A multicenter, double-blind, randomized, comparison study of the efficacy and safety of tigecycline to imipenem/cilastatin to treat complicated intra-abdominal infections in hospitalized subjects in China

Abstract

Purpose: To assess the efficacy and safety of tigecycline in treating complicated intra-abdominal infections (cIAIs) in hospitalized patients in China. Patients and methods: A Phase IV, multicenter, randomized, double-blinded, active-controlled, non-inferiority study was conducted. Hospitalized cIAI patients <18 years of age were randomized (1:1) to receive intravenous tigecycline (initial dose 100 mg, then 50 mg q12h) or imipenem/cilastatin (500 mg/500 mg or adjusted for renal dysfunction, q6h) for 5–14 days. The primary end point was clinical response for clinically evaluable (CE) subjects at test-of-cure (TOC) assessment. Results: Four hundred and seventy subjects were randomized; 232 in the tigecycline and 231 in the imipenem/cilastatin group were treated.

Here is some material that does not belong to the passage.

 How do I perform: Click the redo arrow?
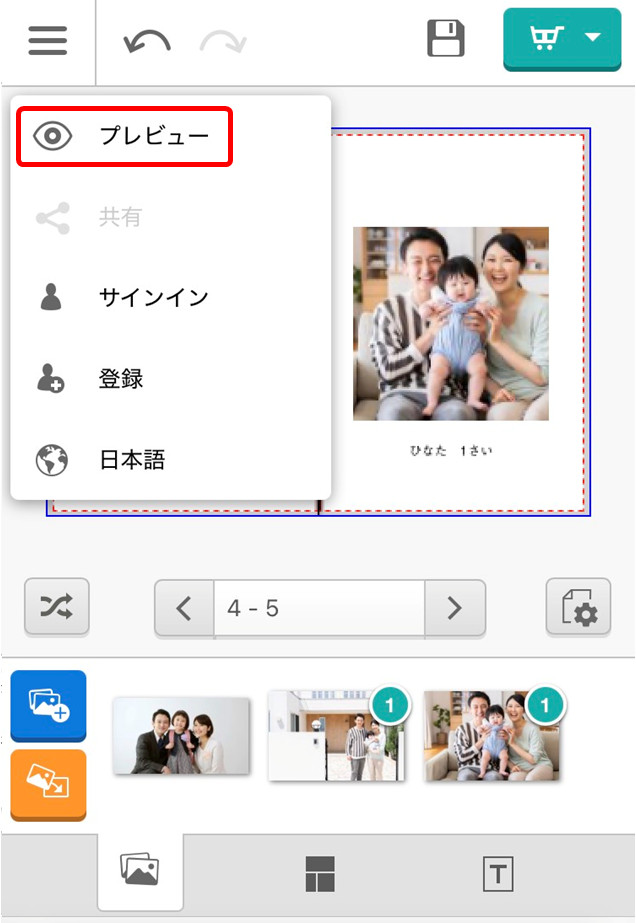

Tigecycline was non-inferior to imipenem/ cilastatin with respect to clinical response at TOC for all CE subjects, ie, the lower bound of the two-sided 95% CI (-12.0%,-1.4%) for the treatment difference in cure rate, tigecycline (89.9%) minus imipenem/cilastatin (96.6%), was >−15%. As non-inferiority was concluded in the CE population, superiority of tigecycline over imipenem/cilastatin and superiority of imipenem/cilastatin over tigecycline were tested on the CE and the modified intent-to-treat (mITT) populations according to pre-specified statistical criteria, and neither could be demonstrated (the cure rate was 82.8% vs 88.7%, difference-6.0% [-12.8%, 0.8%], for the mITT population). The subject-level microbiological response rate at TOC for the microbiologically evaluable population was 88.0% (110/125) vs 95.3% (102/107, difference-7.3% [-15.2%, 0.5%]). Nausea, drug ineffectiveness, postoperative wound infection, vomiting, and pyrexia were the most common adverse events in tigecycline-treated subjects; pyrexia, nausea, vomiting, and increased alanine aminotransferase and aspartate aminotransferase levels were most common in imipenem/cilastatin-treated subjects; none were unanticipated. Conclusion: Tigecycline was non-inferior to imipenem/cilastatin in treating hospitalized adult patients with cIAI. Superiority of tigecycline over imipenem/cilastatin or imipenem/cilastatin over tigecycline could not be demonstrated. Safety was consistent with the known profile for tigecycline. ClinicalTrials.gov identifier: NCT01721408.